## TASK INSTRUCTIONS
Put the data lines into a Markdown table with two columns, No. and Text. Start at the line containing "Open the browser extensions puzzle icon", end at the last line of the data, number each row, and skip blank lines.

## STORED RECORDS
(begin)
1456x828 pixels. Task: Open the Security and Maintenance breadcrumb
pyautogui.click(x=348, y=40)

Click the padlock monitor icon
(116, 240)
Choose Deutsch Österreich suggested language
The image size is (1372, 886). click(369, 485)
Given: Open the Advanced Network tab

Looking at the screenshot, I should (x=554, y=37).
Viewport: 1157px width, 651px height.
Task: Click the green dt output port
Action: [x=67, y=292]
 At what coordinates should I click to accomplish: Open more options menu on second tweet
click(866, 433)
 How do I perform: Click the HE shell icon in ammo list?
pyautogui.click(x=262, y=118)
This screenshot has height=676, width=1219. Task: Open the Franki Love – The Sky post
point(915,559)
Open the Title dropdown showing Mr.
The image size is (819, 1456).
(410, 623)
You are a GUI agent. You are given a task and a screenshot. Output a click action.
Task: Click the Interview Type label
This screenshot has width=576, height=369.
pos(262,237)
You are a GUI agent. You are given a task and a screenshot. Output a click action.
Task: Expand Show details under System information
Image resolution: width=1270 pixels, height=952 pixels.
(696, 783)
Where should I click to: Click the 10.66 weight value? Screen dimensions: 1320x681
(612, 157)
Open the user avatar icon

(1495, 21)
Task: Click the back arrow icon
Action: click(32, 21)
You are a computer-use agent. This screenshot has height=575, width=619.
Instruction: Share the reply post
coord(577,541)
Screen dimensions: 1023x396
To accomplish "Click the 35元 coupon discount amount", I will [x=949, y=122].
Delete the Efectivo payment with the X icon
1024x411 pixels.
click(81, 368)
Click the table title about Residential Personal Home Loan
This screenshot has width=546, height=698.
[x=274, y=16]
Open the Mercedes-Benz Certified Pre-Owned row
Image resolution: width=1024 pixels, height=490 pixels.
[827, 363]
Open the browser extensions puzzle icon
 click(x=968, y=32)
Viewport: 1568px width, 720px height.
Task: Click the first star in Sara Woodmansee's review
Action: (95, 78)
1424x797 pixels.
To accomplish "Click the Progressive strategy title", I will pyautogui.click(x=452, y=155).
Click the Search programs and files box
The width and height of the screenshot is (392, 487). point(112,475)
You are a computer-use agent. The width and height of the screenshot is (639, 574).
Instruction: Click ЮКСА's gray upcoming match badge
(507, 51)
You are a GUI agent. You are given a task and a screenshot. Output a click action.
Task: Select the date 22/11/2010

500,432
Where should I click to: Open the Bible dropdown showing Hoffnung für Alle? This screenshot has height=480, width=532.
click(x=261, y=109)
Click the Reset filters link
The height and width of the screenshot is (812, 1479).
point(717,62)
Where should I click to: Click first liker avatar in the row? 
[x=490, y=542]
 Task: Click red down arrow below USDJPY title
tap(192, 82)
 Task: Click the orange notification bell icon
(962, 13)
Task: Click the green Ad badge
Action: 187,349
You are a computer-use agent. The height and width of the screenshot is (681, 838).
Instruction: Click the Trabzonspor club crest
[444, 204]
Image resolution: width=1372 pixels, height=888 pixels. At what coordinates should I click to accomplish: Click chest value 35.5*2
(end)
## OUTPUT OF THE EXERCISE
| No. | Text |
|---|---|
| 1 | Open the browser extensions puzzle icon |
| 2 |  click(x=968, y=32) |
| 3 | Viewport: 1568px width, 720px height. |
| 4 | Task: Click the first star in Sara Woodmansee's review |
| 5 | Action: (95, 78) |
| 6 | 1424x797 pixels. |
| 7 | To accomplish "Click the Progressive strategy title", I will pyautogui.click(x=452, y=155). |
| 8 | Click the Search programs and files box |
| 9 | The width and height of the screenshot is (392, 487). point(112,475) |
| 10 | You are a computer-use agent. The width and height of the screenshot is (639, 574). |
| 11 | Instruction: Click ЮКСА's gray upcoming match badge |
| 12 | (507, 51) |
| 13 | You are a GUI agent. You are given a task and a screenshot. Output a click action. |
| 14 | Task: Select the date 22/11/2010 |
| 15 | 500,432 |
| 16 | Where should I click to: Open the Bible dropdown showing Hoffnung für Alle? This screenshot has height=480, width=532. |
| 17 | click(x=261, y=109) |
| 18 | Click the Reset filters link |
| 19 | The height and width of the screenshot is (812, 1479). |
| 20 | point(717,62) |
| 21 | Where should I click to: Click first liker avatar in the row?  |
| 22 | [x=490, y=542] |
| 23 |  Task: Click red down arrow below USDJPY title |
| 24 | tap(192, 82) |
| 25 |  Task: Click the orange notification bell icon |
| 26 | (962, 13) |
| 27 | Task: Click the green Ad badge |
| 28 | Action: 187,349 |
| 29 | You are a computer-use agent. The height and width of the screenshot is (681, 838). |
| 30 | Instruction: Click the Trabzonspor club crest |
| 31 | [444, 204] |
| 32 | Image resolution: width=1372 pixels, height=888 pixels. At what coordinates should I click to accomplish: Click chest value 35.5*2 |